Extracted information: Begin

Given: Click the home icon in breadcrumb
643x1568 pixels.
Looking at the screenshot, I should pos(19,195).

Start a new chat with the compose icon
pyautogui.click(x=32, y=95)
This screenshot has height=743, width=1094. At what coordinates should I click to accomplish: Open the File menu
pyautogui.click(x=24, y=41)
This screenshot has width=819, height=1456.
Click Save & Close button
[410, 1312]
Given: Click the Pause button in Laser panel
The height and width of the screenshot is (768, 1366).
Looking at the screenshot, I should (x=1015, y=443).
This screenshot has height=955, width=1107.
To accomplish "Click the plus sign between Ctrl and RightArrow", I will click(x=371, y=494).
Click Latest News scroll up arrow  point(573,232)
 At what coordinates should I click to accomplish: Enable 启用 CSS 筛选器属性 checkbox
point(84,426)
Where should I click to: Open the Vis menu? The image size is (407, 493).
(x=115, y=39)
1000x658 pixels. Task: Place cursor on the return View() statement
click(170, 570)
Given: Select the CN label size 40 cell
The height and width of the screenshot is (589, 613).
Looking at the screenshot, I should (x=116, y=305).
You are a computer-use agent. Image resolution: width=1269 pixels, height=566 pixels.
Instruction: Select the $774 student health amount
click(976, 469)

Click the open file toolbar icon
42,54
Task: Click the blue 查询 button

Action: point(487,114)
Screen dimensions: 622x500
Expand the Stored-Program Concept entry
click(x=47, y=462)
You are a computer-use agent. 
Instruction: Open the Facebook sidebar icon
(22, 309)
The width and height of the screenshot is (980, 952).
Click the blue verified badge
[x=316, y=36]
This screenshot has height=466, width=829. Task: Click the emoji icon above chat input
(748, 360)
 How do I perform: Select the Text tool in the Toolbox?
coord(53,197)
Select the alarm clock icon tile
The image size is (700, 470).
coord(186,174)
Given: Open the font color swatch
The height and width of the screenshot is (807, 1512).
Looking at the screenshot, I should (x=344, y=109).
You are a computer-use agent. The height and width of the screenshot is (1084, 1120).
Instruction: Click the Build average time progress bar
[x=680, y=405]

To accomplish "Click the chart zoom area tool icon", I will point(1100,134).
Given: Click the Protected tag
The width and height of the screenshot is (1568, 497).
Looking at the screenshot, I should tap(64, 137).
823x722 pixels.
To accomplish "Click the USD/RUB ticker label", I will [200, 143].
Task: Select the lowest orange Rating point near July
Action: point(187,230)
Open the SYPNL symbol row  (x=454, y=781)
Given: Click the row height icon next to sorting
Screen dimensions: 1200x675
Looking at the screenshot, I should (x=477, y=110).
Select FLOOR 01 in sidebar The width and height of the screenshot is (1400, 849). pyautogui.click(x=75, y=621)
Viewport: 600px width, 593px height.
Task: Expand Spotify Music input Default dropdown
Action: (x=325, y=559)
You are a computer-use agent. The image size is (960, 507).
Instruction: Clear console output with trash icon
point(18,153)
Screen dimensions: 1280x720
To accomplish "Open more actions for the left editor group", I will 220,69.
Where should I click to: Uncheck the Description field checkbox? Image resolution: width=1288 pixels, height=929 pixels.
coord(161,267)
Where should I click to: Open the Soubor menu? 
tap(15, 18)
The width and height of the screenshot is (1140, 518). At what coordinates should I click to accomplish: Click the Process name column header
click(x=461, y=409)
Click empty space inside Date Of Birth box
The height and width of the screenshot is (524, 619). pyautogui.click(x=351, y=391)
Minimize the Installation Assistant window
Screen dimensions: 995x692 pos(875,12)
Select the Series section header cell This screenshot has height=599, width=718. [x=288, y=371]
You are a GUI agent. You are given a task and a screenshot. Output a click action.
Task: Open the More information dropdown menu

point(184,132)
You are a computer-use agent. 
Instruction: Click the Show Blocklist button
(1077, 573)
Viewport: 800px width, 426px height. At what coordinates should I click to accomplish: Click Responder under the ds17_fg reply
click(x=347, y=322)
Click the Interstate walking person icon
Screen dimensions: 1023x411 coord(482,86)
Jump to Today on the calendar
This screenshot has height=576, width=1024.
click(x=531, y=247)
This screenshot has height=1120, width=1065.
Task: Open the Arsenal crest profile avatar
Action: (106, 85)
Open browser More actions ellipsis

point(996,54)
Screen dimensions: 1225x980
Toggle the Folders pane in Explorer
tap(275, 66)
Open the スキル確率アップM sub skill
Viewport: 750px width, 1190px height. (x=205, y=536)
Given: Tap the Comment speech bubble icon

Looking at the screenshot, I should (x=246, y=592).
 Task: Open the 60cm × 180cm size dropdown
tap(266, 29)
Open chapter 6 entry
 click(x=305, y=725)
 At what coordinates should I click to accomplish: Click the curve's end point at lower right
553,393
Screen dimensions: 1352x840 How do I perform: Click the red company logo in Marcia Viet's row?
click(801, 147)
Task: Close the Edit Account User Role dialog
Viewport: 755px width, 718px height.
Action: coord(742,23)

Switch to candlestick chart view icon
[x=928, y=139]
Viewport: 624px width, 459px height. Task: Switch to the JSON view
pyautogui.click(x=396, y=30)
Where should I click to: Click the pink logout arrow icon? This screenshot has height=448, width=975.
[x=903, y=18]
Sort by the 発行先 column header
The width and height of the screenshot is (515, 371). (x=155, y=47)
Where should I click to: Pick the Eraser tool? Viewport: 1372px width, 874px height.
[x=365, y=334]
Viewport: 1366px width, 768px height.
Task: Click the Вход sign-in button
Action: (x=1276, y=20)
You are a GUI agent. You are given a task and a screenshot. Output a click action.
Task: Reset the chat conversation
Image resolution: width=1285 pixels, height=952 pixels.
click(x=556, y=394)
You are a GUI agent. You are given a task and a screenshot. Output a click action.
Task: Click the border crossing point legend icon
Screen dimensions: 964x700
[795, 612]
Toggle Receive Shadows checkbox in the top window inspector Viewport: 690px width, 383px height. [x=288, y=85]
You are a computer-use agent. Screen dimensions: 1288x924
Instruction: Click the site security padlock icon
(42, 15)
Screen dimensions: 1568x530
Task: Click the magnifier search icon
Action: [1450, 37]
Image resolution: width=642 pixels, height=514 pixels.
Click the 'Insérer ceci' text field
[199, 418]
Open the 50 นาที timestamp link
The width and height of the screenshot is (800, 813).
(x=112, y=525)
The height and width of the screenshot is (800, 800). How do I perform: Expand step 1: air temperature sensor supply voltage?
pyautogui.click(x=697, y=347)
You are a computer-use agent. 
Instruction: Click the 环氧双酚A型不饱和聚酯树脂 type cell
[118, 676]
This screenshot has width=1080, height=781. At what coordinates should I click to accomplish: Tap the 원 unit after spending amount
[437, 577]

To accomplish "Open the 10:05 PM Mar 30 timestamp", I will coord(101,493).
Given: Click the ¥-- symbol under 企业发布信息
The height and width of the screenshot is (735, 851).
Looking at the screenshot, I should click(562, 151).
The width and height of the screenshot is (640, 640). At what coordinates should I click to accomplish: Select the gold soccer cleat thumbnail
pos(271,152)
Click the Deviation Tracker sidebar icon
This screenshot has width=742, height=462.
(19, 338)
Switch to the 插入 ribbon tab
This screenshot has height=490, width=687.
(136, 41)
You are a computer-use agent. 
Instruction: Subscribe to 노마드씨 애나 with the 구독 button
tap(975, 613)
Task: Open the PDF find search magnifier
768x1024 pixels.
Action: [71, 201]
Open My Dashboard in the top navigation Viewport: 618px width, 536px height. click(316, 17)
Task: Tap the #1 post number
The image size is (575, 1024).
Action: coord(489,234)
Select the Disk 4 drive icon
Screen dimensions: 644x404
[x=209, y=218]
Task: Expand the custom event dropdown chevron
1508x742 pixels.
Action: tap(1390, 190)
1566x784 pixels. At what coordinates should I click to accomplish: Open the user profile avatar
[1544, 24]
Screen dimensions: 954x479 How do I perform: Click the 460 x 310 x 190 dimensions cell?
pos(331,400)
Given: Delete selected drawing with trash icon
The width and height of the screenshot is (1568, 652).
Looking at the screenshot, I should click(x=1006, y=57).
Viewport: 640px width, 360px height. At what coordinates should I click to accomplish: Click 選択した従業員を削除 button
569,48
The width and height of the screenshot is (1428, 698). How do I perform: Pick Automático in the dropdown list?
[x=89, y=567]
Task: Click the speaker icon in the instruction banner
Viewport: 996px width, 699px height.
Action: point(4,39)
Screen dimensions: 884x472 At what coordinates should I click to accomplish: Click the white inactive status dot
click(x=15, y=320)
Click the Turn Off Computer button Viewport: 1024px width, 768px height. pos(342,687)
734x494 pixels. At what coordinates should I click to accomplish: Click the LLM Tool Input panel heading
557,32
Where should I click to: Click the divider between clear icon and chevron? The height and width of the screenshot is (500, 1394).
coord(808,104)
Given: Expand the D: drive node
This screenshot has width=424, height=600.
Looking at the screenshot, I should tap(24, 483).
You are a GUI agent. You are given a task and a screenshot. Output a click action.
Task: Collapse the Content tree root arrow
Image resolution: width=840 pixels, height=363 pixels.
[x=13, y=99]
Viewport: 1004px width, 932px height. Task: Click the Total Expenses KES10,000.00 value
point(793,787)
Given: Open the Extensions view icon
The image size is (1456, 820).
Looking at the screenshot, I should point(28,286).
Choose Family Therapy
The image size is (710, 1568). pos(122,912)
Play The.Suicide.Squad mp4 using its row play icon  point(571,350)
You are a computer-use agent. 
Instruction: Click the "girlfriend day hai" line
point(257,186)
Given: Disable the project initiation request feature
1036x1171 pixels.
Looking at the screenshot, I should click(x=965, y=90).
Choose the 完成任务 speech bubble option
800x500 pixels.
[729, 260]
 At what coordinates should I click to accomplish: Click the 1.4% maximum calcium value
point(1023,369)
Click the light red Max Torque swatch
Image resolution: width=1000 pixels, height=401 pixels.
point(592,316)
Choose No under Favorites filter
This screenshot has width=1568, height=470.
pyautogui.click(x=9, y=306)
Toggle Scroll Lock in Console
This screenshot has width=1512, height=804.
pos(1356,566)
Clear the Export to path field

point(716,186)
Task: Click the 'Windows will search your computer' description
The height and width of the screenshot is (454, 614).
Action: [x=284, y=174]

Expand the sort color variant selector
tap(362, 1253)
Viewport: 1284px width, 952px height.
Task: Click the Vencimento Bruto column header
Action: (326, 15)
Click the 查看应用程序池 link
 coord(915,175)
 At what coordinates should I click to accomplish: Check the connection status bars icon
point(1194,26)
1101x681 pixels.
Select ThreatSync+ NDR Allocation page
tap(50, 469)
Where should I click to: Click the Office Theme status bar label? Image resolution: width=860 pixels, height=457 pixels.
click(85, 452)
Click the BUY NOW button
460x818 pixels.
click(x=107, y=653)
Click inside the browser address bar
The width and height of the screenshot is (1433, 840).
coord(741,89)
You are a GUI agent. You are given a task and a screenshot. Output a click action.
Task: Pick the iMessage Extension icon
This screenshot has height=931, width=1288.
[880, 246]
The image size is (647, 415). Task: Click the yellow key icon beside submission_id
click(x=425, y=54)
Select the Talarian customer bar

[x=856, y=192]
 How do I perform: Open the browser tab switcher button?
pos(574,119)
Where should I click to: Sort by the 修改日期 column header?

Extracted information: End

Exercise instructions:
Only one stretch of the data above is needed. Restate it word for word, from the line containing "Click empty space inside Date Of Birth box" through the line containing "Screen dimensions: 1225x980", both ends included.

Written solution:
Click empty space inside Date Of Birth box
The height and width of the screenshot is (524, 619). pyautogui.click(x=351, y=391)
Minimize the Installation Assistant window
Screen dimensions: 995x692 pos(875,12)
Select the Series section header cell This screenshot has height=599, width=718. [x=288, y=371]
You are a GUI agent. You are given a task and a screenshot. Output a click action.
Task: Open the More information dropdown menu

point(184,132)
You are a computer-use agent. 
Instruction: Click the Show Blocklist button
(1077, 573)
Viewport: 800px width, 426px height. At what coordinates should I click to accomplish: Click Responder under the ds17_fg reply
click(x=347, y=322)
Click the Interstate walking person icon
Screen dimensions: 1023x411 coord(482,86)
Jump to Today on the calendar
This screenshot has height=576, width=1024.
click(x=531, y=247)
This screenshot has height=1120, width=1065.
Task: Open the Arsenal crest profile avatar
Action: (106, 85)
Open browser More actions ellipsis

point(996,54)
Screen dimensions: 1225x980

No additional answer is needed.